Nishi texted me back just as I was writing all that, but Grandmère heard the chime and got angry.
“Princesses don’t text at tea!” she yelled, startling me so badly that I dropped my phone into a nearby potted hydrangea. Fortunately when I managed to fish it out, I found that the screen wasn’t even cracked—well, any more than it already was from when I dropped it a few days before by the pool. So that was all right.
Then Rommel, Grandmère’s hairless poodle, started barking, and Grandmère had to divert him with a ham sandwich, even though I’ve told her a bunch of times that this is why all Rommel’s fur has fallen out: Dogs aren’t supposed to eat people food.
This caused enough of a distraction from the argument she and Mia were having for me to ask, “Is it true I have to go to school on Monday?”
“School?” Grandmère raised her painted-on eyebrows very dramatically. “Don’t be ridiculous. Who said anything about school? We’re much too busy with your sister’s wedding right now to worry about something like school.”
“Grandmère,” Mia said severely. “School is important. Lack of education limits opportunities and prospects, especially for women … even princesses.”
“Is
that why Nishi just texted me this?” I asked, showing them my phone (once I’d brushed the dirt from the screen).
“Pfuit!” Grandmère exclaimed after she read the text. Pfuit is the noise she makes when she’s truly disgusted. “This is what passes for news in America? Whatever is the matter with journalists there? Have they nothing to do but focus on us royals? Are there no celebrity couples divorcing at the moment?”
“Grandmère, please,” Mia said sternly.
“But how can this even be happening?” I asked. “How can reporters know about this if I don’t? It isn’t true, is it? No one mentioned anything to me about starting school on Monday.”

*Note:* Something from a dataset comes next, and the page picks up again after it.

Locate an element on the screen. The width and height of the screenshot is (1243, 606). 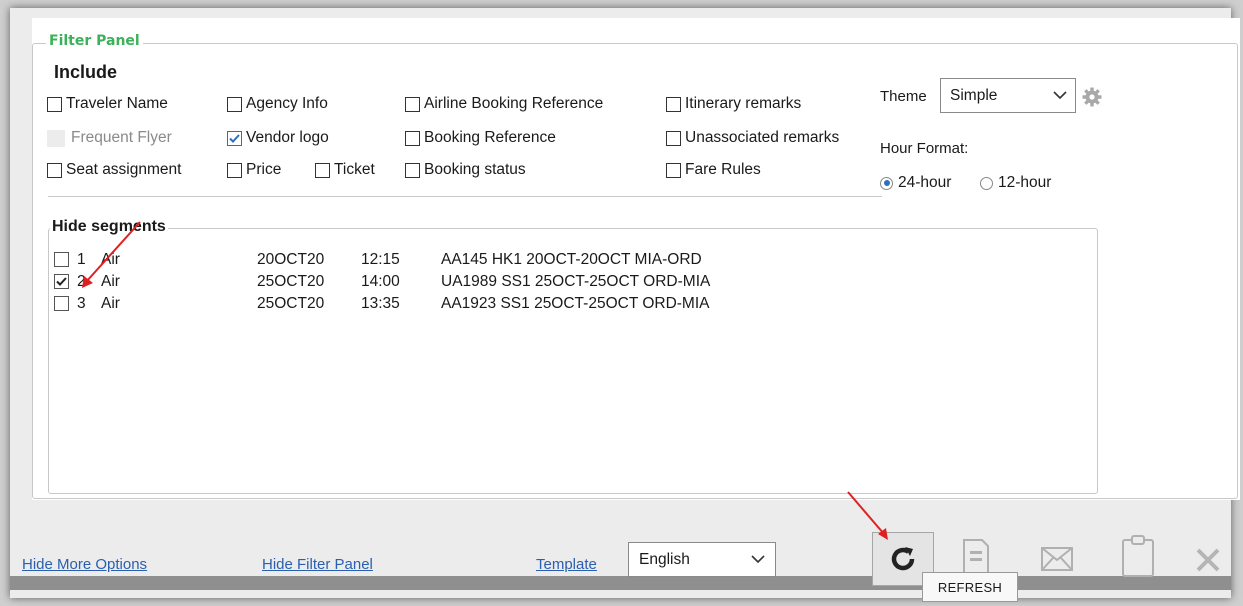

“Oh dear,” Mia said, looking a little ill. According to Nishi—who spends a lot of time online—this is normal when you’re pregnant with twins and suffering from hormones. Only I hope I never get them as bad as Mia, since her hormones cause her to have to run to the royal powder room a lot. “I’m afraid it is true, Olivia. With everything going on with the wedding, it completely slipped my mind.”
“What slipped your mind?” I could feel myself beginning to panic.
“We got a letter here at the palace last month from Madame Alain, the head of the Royal Genovian Academy. The letter said that if you aren’t in class by Monday morning, you’ll be considered truant and dropped from the school’s enrollment … permanently.”
WHAT????
“How dare that woman?” Grandmère cried. “She doesn’t have the authority. Doesn’t she know who we are?”
“Yes, of course she does, Grandmère,” Mia said. “And Madame Alain is right. She says we’re setting a bad example for the rest of the populace by keeping Olivia out of school—unless we’re homeschooling her, which of course we aren’t.”
“What do you mean?” Grandmère looked angry. “Olivia’s learning valuable life lessons by spending her time with me.”